** Opening Extract to read block **

Published online by Cambridge University Press: 28 May 2011
Introduction: the late Ming and the history of the book
Over the course of these two volumes, the percentage of written material usually called literature steadily decreases in proportion to the body of extant writing as a whole. Earlier chapters deal with virtually all surviving written material from their respective periods. In this chapter, this percentage plummets, as most of what was written, read, and printed in the late Ming dynasty lies outside the purview of literary history.
For generations, scholars have intuited that the way in which commerce and culture mixed in the late Ming was radically different from preceding periods. Recent scholarly work has been able to quantify some of the enormous changes that printing and books – and consequently literature – experienced at this time, when the commercial print industry began to undergo explosive growth. Everywhere we look, we find evidence of an urban reading public, consuming texts at a prodigious rate. Recent studies have shown that only in the beginning of the sixteenth century did printing become the primary mode of textual circulation, so we might even date the beginning of print culture’s dominance over manuscripts to this moment. (Nevertheless, manuscript culture remained vital throughout the late Ming, and a number of the important literary texts of this period and later were circulated first in manuscript form.)

** Closing Extract to read block **

> **Brief**
Resume the introduction on late Ming print culture and the history of the book, starting right after its final sentence.

** Opening Recorded information block **

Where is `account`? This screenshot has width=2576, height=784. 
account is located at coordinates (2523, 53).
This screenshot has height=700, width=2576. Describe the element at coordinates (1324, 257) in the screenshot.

** Closing Recorded information block **

> **Task output**
Even though commercial printing, which had existed for centuries, did not make any major technological advances in the late Ming, it underwent dramatic and sudden growth during this period. Compare the forty-seven years of the Wanli period (1573–1620) with the fifty-one years of the two preceding reigns, the Jiajing and Longqing periods (1521–1572). Two hundred twenty-five imprints that date from those earlier realms survive from Nanjing and Jianyang, the two primary centers of commercial publishing; from the Wanli reign we have a staggering 1,185 commercial imprints.